Index space usage with text and keyword datatype

ypid-geberit · July 19, 2019, 2:49pm

Dear Elastic community,

We have a logging use case where the message field is quite big, specifically Windows logs collected using winlogbeat. We currently index the message field as text and also as keyword. We were curious if we could save disk space by disabling they keyword indexing. I tested this on Elasticsearch 6.2.4. The savings are significant:

without message.keyword: 1.1 GiB (1145415815 byte)
With message.keyword: 2.5 GiB (2699312441 byte)

I did the test by reindexing from an old daily index into two new indices. One with message.keyword disabled.

ECS also defines the message field as text so I guess it is the new recommendation to index the message field only as text.

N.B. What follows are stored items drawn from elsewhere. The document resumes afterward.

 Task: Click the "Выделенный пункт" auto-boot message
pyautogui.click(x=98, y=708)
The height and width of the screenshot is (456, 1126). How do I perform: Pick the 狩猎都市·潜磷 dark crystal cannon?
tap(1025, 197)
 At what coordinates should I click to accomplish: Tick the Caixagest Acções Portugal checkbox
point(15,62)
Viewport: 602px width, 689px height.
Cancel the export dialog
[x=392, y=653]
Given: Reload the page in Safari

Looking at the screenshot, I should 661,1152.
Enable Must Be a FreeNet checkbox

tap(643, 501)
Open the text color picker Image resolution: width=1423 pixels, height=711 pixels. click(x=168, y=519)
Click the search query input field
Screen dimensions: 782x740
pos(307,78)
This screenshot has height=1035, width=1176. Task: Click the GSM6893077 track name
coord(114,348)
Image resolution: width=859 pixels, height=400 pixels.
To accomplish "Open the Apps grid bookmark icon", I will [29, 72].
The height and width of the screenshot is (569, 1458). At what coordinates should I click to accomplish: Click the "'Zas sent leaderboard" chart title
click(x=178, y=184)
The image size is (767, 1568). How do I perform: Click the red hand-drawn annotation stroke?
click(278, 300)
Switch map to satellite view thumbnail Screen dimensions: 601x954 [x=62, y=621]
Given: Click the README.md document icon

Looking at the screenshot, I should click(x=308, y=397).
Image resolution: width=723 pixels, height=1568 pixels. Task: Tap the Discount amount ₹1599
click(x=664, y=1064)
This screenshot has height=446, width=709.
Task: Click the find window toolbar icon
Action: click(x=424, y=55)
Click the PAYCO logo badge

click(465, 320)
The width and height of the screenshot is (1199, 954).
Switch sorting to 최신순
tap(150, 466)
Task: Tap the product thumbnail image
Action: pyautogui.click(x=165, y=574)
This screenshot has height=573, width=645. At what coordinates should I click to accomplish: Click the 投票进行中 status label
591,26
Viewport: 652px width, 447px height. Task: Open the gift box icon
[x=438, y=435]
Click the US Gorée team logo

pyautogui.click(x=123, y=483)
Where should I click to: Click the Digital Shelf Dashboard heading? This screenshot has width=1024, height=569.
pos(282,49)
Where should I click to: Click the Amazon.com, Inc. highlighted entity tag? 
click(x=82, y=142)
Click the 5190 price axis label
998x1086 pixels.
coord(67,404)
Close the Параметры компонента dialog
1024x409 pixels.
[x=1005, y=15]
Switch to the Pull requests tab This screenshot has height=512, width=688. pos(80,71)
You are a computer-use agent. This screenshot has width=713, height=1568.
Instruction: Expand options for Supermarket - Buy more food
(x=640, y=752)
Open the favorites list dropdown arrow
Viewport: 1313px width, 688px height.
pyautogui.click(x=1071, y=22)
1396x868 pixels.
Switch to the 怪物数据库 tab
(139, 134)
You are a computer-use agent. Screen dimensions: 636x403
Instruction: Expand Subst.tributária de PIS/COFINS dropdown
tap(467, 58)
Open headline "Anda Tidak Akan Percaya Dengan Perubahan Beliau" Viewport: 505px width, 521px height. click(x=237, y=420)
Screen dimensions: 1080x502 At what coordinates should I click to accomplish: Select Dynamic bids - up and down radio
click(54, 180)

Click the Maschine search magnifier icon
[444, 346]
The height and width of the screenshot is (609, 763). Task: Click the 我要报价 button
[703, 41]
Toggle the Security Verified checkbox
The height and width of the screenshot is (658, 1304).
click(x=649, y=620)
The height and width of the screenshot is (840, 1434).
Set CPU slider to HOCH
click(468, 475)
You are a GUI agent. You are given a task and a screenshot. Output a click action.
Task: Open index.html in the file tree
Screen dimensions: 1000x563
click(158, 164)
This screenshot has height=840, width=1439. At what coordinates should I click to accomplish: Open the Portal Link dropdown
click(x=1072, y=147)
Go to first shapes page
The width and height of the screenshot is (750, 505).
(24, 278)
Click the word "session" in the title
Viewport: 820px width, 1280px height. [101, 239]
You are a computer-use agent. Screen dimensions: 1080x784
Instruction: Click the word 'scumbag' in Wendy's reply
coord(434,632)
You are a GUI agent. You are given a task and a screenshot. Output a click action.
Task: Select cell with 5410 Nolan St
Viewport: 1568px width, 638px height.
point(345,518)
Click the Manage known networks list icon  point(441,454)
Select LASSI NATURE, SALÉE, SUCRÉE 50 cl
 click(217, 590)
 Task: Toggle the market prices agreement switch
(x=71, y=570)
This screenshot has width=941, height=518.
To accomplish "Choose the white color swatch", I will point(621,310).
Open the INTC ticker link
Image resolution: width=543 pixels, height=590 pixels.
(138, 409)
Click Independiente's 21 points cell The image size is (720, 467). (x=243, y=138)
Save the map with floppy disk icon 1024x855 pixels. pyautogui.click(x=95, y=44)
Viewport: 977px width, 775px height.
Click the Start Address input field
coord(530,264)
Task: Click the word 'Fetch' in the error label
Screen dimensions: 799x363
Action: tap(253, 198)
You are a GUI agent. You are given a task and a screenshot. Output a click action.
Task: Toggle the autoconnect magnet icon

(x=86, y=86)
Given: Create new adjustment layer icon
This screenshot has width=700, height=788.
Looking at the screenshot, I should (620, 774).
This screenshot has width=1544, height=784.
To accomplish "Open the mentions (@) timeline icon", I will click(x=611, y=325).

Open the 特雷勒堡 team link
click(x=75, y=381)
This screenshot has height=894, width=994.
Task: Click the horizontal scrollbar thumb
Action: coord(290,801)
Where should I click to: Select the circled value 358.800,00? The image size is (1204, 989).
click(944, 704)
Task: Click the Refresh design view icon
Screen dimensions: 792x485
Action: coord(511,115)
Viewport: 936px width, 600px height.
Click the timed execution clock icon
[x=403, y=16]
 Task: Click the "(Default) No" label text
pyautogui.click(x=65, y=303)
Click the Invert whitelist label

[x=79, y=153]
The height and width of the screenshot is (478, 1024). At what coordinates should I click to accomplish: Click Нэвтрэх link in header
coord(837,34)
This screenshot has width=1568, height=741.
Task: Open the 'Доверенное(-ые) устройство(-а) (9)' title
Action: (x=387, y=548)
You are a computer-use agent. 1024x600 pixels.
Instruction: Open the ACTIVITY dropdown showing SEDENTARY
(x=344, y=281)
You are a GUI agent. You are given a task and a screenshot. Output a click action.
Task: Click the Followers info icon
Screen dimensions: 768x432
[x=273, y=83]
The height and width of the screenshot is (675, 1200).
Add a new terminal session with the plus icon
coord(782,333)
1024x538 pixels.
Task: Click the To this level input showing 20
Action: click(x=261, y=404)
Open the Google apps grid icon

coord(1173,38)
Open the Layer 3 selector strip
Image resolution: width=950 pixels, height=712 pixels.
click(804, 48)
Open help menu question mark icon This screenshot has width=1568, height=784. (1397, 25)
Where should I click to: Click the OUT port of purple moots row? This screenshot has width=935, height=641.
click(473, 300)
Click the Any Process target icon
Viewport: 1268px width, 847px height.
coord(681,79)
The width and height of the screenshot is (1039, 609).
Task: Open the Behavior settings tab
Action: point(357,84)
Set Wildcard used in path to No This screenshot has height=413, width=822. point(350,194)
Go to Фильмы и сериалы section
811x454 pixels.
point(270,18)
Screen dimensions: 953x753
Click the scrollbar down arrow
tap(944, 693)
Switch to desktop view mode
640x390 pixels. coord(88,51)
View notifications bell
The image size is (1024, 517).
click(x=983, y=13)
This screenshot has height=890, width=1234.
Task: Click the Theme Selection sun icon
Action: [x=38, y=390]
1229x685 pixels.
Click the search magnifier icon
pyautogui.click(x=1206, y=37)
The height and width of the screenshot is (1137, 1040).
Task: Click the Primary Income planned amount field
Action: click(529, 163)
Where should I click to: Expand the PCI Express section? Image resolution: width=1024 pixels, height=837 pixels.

There is only one issue we would have when disabling the keyword indexing and that is a watch (which is public, ref: https://github.com/elastic/examples/pull/240) that does a terms aggregation on the message field.

Options:

Leave it as is, and potentially Elasticsearch has improved in more recent versions or will improve so that it does not matter that much when both datatypes are used. Is there something known in this regard?
Disable keyword for the Windows logs and update the watch, potentially have a second watch, which does the message field aggregation in Painless for example. Do you have some hints for this approach? Do it in Painless or is there some trick that Elasticsearch can do it?
Disable keyword for the Windows logs and update the watch by removing the message aggregation and just assuming that every message is unique.
Have the collection pipeline calculate a hash over the message, index that as keyword and use it for the aggregation.

Any feedback is welcome.

Mark_Harwood · July 23, 2019, 10:58am

I'm not too familiar with the details of ECS but generally mapping large free-text fields as keyword has limited use in my experience. There's a hard Lucene limit of 32766 on indexed values and typically an ignore_above setting is used to avoid index bloat of the type you saw. That also means a lot of docs then have no indexed value.
The idea of a hash is a good one which:

a) Keeps a limit on the size stored in the index
b) Limits the size of values shown in Kibana histograms etc
c) Retains a value for every doc

The downside is a lack of readability in visualization results but you can typically drill-down to raw docs to see the original message. A compromise might be to index the hash and the first N characters of the message for readability e.g.:

[xxMyHashxxx] Error reading file ....

ypid-geberit · July 25, 2019, 1:27pm

Thanks very much for your feedback!

Option 4, the one with the hash is also my favorite but I wanted to present the options
unbiased.

That is an interesting addition to option 4. I think for my use case this is not needed because the "message_hash" field would not be intended for humans to look at and in the watch Painless script I can retrieve the full message. I guess it can be helpful for others so thanks for mentioning it!

This should solve the issue for me. I will need to test and implement when I get around to it.

system · August 22, 2019, 1:27pm

This topic was automatically closed 28 days after the last reply. New replies are no longer allowed.